This type of thinking permeates all kinds of disputes, but an easily recognizable example of worldview “blindness” is television’s Dr. Frasier Crane.  Over the course of many seasons, Frasier’s constant disputes with friends, family members, and strangers arise from his stubborn refusal to examine his worldviews.  He engages in every dispute, no matter how small, from a “principled” perspective: in other words, “it’s the principle!” and he will go to extraordinary lengths to maintain his view of that principle.

If you watched Frasier, then you’ll recognize the dispute he has with a parking lot attendant in “Enemy at the Gate” (10:2) as typical.  In that episode, Frasier is driving his brother, Niles, on an errand.  As he pulls into the parkade, Frasier realizes that his dashboard clock is wrong and he has to rush to get to work, so he drives directly to the parkade exit and tells the attendant that he didn’t park – check the time stamp.  The attendant demands $2 anyway as the price of any portion of 20 minutes.  Frasier, of course, refuses to pay.  The dispute escalates as Frasier decides to pay $2, but then sit and block the exit for 20 minutes so he gets full value.  He truly expects the drivers lined up behind him to support him in his protest and lectures them on the importance of standing up for principle.  In the meantime, Frasier’s brother tries repeatedly to pay for him or to convince him that he’s made his point and should move on – it’s just not that important a principle.  Frasier, of course, is locked in a worldview where the parking lot attendant’s actions are unjust, rather than limited by his lack of power and authority.  Frasier can’t see beyond his own black and white view of the dispute, and won’t/can’t entertain any alternative viewpoints.  His brother sees the world in more complex terms and places value on both harmony and efficiency, but Frasier can’t imagine other worldviews having validity.  Eventually, Frasier goes to pay his $2 and exit at the end of his 20 minute blockade, but is so overwhelmed by the need to lecture the parking attendant on the “rightness” of his stand, that he overstays the 20 minutes: the parking lot attendant tells him to pay $4 now since he took so much time with his speech.

Frasier’s dispute is trivial, but so very many disputes we see  are based on a similar rigidity of worldview that requires a plaintiff to pursue “justice”, no matter how disproportionate the cost of its pursuit with the potential result.  Small Claims disputes may look the most like Frasier’s dispute, but many larger commercial disputes are driven by the same “principles”.  Child protection mediators see fundamental conflicts around beliefs that parents are simply “good” or “bad” based on highly complex circumstances.  Estates disputes may escalate due to deeply held beliefs that a sibling always has bad intentions.  Worldview rigidity appears in all types of conflict.

━━━━━━━━━━━━━━━━━━━━━━━━━━━━━━

### TRY IT
In the passage about Frasier's parking dispute, how much does the attendant finally tell Frasier to pay?

━━━━━━━━━━━━━━━━━━━━━━━━━━━━━━

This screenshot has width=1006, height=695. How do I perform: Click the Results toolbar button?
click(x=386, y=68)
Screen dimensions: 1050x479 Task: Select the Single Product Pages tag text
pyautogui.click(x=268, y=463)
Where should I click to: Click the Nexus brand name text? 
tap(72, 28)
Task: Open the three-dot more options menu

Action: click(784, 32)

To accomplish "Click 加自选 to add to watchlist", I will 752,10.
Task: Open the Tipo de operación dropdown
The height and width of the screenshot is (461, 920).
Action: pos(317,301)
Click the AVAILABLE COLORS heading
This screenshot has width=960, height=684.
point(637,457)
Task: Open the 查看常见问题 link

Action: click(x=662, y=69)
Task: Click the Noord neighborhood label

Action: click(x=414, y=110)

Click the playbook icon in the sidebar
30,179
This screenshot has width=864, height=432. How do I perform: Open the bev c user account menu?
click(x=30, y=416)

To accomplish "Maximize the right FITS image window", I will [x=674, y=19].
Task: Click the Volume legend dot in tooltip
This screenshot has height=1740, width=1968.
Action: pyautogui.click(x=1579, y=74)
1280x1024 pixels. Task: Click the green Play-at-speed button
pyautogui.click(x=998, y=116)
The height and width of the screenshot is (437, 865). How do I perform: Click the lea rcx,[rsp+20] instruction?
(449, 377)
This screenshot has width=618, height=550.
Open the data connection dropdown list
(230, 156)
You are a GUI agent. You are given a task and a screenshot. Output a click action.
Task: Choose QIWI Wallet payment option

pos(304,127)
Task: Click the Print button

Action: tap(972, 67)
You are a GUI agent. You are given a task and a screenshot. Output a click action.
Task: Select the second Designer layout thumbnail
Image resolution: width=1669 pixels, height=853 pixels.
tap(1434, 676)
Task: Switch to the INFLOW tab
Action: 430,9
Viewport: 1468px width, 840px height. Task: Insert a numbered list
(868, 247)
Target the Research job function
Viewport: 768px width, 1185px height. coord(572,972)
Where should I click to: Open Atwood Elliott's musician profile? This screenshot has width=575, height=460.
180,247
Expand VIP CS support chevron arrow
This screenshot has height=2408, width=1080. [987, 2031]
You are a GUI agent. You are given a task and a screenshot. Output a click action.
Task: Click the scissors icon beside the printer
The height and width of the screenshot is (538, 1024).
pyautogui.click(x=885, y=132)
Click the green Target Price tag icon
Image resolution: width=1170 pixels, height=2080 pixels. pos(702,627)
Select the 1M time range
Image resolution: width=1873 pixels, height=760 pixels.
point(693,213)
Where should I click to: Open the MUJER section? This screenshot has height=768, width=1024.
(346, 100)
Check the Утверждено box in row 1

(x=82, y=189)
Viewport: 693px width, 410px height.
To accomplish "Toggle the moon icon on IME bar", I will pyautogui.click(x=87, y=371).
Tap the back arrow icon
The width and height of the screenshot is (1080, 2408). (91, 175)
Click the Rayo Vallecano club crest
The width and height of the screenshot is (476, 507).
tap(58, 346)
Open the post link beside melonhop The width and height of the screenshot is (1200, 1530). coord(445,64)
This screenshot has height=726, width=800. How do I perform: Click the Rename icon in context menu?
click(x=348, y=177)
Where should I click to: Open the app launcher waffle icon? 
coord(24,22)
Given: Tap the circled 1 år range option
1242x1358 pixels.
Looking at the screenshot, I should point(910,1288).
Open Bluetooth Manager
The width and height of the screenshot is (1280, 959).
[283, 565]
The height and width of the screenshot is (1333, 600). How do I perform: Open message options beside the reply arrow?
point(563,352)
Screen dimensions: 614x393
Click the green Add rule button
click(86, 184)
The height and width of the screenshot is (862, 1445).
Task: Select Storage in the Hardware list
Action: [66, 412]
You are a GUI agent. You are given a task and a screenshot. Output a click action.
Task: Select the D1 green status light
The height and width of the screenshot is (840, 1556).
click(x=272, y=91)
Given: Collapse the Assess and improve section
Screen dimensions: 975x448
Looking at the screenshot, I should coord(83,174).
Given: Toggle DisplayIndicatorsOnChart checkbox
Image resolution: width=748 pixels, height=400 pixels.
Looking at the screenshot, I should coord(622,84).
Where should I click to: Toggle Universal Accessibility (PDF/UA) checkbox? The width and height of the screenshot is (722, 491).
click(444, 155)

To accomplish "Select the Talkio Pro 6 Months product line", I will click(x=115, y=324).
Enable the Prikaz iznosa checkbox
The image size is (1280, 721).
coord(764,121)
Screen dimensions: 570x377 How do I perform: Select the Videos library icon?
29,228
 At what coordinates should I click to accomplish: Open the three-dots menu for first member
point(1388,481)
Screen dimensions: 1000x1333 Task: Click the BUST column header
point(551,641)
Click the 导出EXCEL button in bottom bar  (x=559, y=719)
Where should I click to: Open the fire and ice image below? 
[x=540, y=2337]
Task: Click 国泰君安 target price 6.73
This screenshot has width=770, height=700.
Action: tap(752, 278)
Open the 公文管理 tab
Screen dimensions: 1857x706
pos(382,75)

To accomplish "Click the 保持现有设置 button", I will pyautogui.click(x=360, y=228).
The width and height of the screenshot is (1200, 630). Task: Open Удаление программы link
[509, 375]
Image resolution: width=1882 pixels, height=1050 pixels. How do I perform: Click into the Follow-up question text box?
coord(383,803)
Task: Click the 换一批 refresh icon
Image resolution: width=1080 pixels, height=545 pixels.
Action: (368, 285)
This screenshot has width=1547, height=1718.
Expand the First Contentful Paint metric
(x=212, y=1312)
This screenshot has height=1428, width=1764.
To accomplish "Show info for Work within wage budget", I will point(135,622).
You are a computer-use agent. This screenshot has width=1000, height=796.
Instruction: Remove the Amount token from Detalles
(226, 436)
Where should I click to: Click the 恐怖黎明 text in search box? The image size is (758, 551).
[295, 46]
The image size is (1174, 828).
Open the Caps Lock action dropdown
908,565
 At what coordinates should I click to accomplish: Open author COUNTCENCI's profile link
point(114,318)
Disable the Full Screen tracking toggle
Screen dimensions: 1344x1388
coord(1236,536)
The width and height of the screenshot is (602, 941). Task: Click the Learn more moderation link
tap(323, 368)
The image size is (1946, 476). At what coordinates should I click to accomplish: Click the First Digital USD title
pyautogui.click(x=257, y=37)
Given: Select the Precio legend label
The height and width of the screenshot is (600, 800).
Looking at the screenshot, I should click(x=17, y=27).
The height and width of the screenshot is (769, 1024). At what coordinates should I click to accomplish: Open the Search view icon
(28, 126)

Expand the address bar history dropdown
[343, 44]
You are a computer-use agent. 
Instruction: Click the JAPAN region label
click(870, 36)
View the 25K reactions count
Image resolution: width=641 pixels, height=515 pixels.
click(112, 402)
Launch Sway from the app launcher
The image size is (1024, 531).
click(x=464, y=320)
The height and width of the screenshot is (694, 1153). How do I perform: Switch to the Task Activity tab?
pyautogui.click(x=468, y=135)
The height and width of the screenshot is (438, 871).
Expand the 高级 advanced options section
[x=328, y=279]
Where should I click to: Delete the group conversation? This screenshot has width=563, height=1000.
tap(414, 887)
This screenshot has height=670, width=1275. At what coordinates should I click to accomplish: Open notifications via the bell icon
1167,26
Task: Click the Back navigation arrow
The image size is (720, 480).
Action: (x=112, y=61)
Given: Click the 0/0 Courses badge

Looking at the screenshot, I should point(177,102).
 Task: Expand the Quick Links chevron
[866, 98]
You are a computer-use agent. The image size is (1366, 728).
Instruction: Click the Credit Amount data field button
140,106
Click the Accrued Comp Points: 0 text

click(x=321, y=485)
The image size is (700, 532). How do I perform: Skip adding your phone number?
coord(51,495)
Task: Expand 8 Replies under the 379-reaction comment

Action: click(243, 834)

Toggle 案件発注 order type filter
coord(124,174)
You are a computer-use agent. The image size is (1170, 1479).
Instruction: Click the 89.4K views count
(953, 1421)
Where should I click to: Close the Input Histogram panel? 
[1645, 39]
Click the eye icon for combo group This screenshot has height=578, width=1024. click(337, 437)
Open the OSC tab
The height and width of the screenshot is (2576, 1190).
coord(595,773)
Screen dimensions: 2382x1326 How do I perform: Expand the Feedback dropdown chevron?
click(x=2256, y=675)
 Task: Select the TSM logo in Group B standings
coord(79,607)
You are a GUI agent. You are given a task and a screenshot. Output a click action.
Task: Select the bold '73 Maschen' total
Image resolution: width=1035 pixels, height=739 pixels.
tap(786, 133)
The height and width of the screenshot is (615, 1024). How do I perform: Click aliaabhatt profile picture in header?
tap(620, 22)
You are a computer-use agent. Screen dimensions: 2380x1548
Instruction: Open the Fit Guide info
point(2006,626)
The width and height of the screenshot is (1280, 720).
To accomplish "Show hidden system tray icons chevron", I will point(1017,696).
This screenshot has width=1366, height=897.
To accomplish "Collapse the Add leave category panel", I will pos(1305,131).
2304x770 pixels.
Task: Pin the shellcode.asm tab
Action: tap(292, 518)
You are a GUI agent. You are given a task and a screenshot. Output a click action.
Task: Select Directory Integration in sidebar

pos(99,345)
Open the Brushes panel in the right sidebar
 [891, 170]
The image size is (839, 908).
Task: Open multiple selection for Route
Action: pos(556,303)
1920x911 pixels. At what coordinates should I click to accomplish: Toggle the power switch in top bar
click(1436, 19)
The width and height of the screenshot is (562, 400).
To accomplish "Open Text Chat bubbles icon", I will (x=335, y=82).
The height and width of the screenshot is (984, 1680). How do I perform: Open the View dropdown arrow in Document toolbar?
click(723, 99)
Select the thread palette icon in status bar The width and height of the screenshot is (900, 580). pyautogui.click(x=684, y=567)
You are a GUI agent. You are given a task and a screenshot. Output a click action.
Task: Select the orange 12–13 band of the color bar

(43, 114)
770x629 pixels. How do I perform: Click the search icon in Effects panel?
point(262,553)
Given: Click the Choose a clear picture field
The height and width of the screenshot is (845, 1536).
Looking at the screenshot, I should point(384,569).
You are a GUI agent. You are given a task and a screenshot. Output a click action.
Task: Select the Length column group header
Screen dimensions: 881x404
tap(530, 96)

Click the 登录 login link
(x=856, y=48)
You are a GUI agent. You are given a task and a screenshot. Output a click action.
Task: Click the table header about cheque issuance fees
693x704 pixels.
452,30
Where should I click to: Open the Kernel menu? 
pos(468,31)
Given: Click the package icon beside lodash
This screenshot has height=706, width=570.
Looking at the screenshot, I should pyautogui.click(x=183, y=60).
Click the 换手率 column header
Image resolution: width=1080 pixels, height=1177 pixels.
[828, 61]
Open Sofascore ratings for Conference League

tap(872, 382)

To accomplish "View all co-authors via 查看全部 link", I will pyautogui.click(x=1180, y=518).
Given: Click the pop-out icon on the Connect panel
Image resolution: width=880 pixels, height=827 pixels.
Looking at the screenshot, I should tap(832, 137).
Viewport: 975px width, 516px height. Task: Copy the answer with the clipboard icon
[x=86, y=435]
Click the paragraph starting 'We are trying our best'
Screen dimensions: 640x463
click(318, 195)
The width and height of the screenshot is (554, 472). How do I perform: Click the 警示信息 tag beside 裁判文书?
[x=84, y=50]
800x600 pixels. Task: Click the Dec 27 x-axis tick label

━━━━━━━━━━━━━━━━━━━━━━━━━━━━━━

### ANSWER BELOW
$4, because Frasier took so much time with his speech that he overstayed the 20 minutes.